Give again, exactly as written, the lines of the records below from the line with "How do I perform: Click" to the line with "You are a GUI". Both end lines count; pictures do not.

● **GIVEN DATA**
|---|

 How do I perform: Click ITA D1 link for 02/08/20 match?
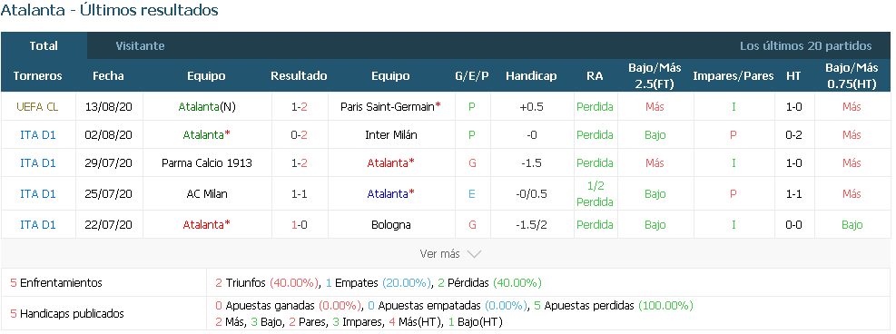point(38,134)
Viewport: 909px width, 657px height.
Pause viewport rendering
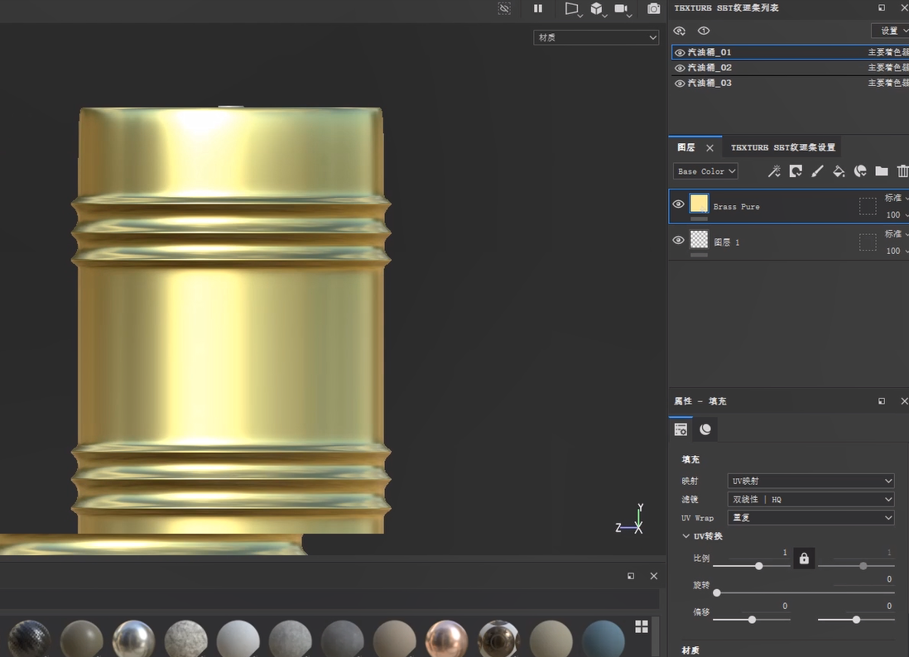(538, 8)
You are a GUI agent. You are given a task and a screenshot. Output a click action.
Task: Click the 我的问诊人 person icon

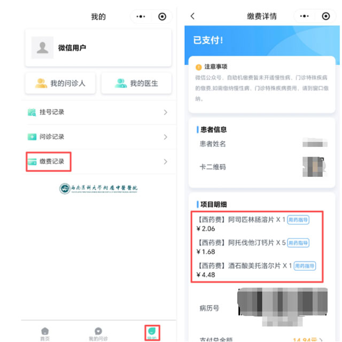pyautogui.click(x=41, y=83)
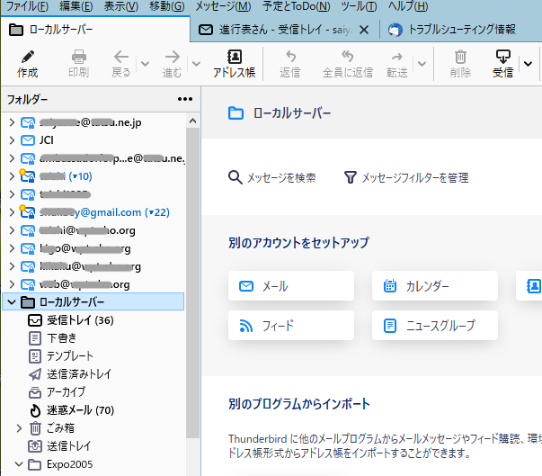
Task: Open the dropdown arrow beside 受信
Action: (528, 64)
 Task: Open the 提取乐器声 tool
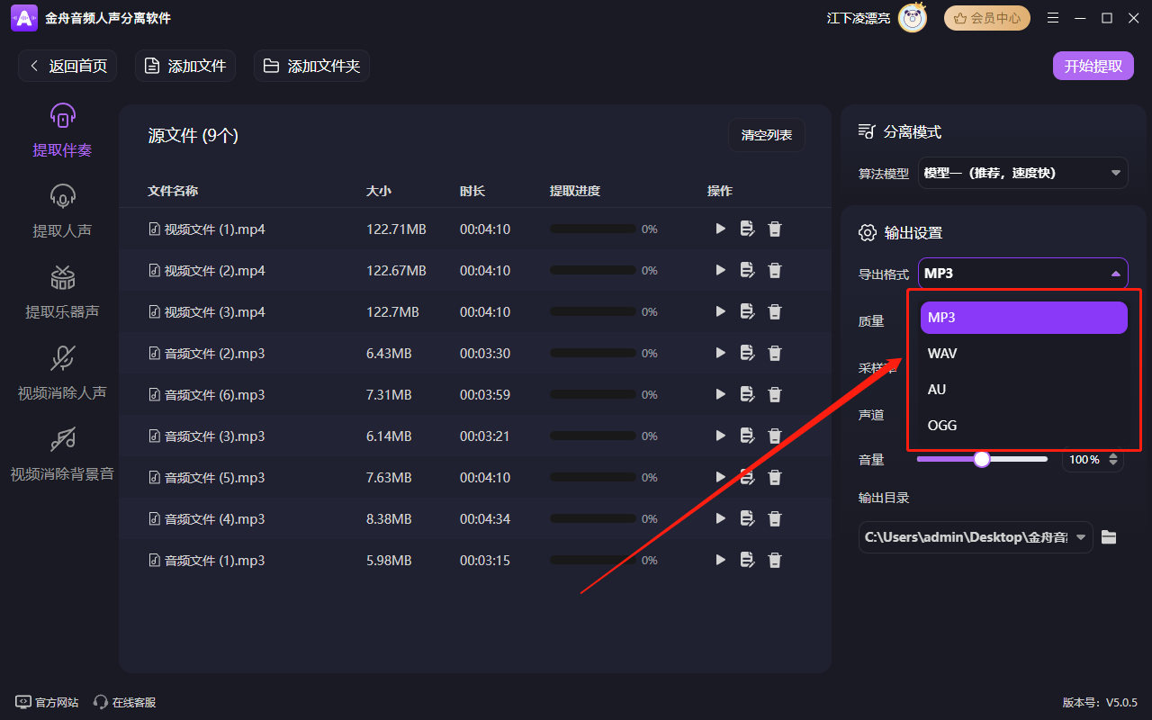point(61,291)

|---|

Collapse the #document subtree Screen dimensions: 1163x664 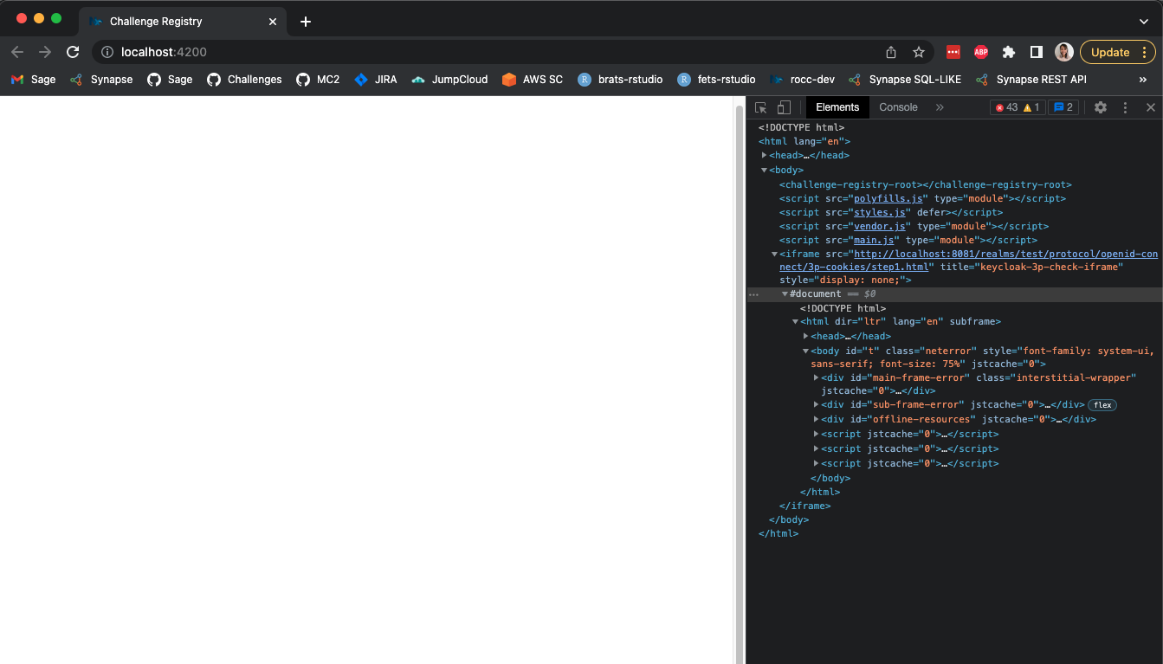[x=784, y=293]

|---|

● **EXERCISE ANSWER**
 How do I perform: Click ITA D1 link for 02/08/20 match?
point(38,134)
Viewport: 909px width, 657px height.
Pause viewport rendering
(538, 8)
You are a GUI agent. You are given a task and a screenshot. Output a click action.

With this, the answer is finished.